Moreover, every person has the right to terminate a consensual encounter with a law enforcement officer and to resist an unlawful arrest by using the force reasonably necessary to prevent it from occurring. Roberts v. Swain, 126 N.C. App. 712 (1997). A person likewise may resist an officer’s unlawful entry into a person’s home. State v. Sparrow, 276 N.C. 499, 512 (1970).

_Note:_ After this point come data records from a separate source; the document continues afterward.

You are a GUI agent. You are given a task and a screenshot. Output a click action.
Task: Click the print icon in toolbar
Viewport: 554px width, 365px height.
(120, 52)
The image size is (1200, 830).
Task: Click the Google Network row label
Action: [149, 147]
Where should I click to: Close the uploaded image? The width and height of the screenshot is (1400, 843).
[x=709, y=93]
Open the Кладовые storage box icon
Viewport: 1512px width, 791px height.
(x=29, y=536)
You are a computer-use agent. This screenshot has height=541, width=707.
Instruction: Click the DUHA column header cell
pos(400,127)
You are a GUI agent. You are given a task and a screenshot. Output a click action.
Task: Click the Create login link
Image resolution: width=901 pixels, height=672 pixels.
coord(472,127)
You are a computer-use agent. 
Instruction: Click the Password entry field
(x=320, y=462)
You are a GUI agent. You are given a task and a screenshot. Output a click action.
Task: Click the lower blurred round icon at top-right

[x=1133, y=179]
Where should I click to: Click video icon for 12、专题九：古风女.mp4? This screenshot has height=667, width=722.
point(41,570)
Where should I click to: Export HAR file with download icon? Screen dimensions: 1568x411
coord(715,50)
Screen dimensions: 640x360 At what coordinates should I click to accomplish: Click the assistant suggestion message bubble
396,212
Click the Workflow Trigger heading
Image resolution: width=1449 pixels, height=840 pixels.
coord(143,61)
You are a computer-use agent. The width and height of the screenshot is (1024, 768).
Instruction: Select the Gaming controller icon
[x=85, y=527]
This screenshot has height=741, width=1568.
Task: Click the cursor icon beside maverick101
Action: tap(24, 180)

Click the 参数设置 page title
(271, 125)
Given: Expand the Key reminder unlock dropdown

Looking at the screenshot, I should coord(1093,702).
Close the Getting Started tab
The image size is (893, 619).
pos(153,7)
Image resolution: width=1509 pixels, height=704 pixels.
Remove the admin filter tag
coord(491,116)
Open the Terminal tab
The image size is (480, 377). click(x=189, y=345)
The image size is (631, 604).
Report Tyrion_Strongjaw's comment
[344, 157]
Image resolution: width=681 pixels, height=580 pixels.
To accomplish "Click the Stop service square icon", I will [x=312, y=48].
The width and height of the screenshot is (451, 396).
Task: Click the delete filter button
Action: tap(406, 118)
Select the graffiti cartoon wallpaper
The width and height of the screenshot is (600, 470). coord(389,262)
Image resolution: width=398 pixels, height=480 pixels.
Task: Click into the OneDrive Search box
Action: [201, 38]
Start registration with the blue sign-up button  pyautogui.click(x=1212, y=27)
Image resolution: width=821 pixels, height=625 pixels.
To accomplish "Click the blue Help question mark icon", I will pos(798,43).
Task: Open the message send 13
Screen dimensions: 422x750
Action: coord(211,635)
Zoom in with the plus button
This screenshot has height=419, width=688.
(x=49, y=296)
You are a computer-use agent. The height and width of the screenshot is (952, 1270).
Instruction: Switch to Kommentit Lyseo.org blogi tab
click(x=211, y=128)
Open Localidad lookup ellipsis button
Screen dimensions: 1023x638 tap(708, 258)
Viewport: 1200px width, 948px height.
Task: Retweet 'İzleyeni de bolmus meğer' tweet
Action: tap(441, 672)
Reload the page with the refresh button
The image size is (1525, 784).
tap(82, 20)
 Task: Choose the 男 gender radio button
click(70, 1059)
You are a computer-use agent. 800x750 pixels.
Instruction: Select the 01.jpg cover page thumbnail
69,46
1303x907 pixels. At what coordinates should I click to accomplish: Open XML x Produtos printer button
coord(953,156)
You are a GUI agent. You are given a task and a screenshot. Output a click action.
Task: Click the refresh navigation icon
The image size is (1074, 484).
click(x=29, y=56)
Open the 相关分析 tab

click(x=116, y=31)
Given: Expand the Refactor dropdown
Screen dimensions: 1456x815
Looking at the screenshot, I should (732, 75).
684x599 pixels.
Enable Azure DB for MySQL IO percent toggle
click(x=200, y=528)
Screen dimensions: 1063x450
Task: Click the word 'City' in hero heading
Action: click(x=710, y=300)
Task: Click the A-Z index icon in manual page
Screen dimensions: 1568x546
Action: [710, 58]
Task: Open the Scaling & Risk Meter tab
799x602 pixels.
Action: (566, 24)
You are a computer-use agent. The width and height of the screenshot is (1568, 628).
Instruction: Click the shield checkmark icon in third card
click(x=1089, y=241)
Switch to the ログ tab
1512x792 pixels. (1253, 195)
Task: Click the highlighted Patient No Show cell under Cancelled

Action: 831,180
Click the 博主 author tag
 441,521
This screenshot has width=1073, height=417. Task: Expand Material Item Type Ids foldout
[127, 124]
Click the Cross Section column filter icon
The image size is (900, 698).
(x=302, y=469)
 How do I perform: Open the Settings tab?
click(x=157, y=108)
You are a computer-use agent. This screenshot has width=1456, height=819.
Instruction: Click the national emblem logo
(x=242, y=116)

Gray areas. Not surprisingly, suspects and officers don’t always agree about whether an arrest or other investigative conduct by an officer–and the ensuing resistance to that activity–is lawful. For instance, was it lawful for Detective Kehagias to lean into Livingston’s door frame and put his foot on the threshold? Case law on that issue is mixed. Compare Dalcour v. City of Lakewood, 492 F. App’x 924, 934 (10th Cir. 2012) (unpublished) (“[B]ased on the extensive Supreme Court . . . precedent emphasizing the significance of any physical intrusion into a home, a reasonable officer should have known that placing a foot into the doorway amount to an entry of the home for Fourth Amendment purposes.”) with Smith v. City of Wyoming, __ F.3d __, 2016 WL 1533998 (6th Cir. 2016) (officer’s placing of his foot in the door during a knock and talk to briefly prevent the door from closing followed by his removal of the foot and the closing of the door did not violate clearly established law). It is clear, however, that a person is free to avoid altogether or to terminate at will a voluntary doorway encounter. Kentucky v. King, 563 U.S. 452, 470 (2011). Thus, it is difficult to conceive of how a person’s attempt to close the door of his or her residence in order to end the encounter could be construed as violating G.S. 14-223. Whether slamming the door in a manner that hit the officer constitutes an assault is less clear. Cf. Rodeman v. Foster, 767 F. Supp. 2d 1176, 1183 (D. Colo. 2011) (concluding that slamming the door on an officer after he crossed the threshold could not justify officer’s warrantless entry).
In Caldwell’s case, if he pushed Kehagias when he arrived, such behavior certainly could be deemed willful resistance to lawful investigation by a public officer. Caldwell’s reported request that a dash camera be activated and his questions about the officers’ names and veteran status, on the other hand, are the type of “peaceable and orderly” information-seeking that is not prohibited by G.S. 14-223. Singletary, 73 N.C. App. at 615.
Best practices. A former district attorney quoted in the Deadly Force news series, Branny Vickory, indicated that good, experienced officers will charge violations of G.S. 14-223 and assault on a government employee less frequently than other officers.
Statewide, there were nearly 25,000 charges of resisting a public officer in 2015. What’s the practice in your district? Are resisting public officer charges levied sparingly or liberally? Do you view them as a barometer for a law enforcement officer’s performance?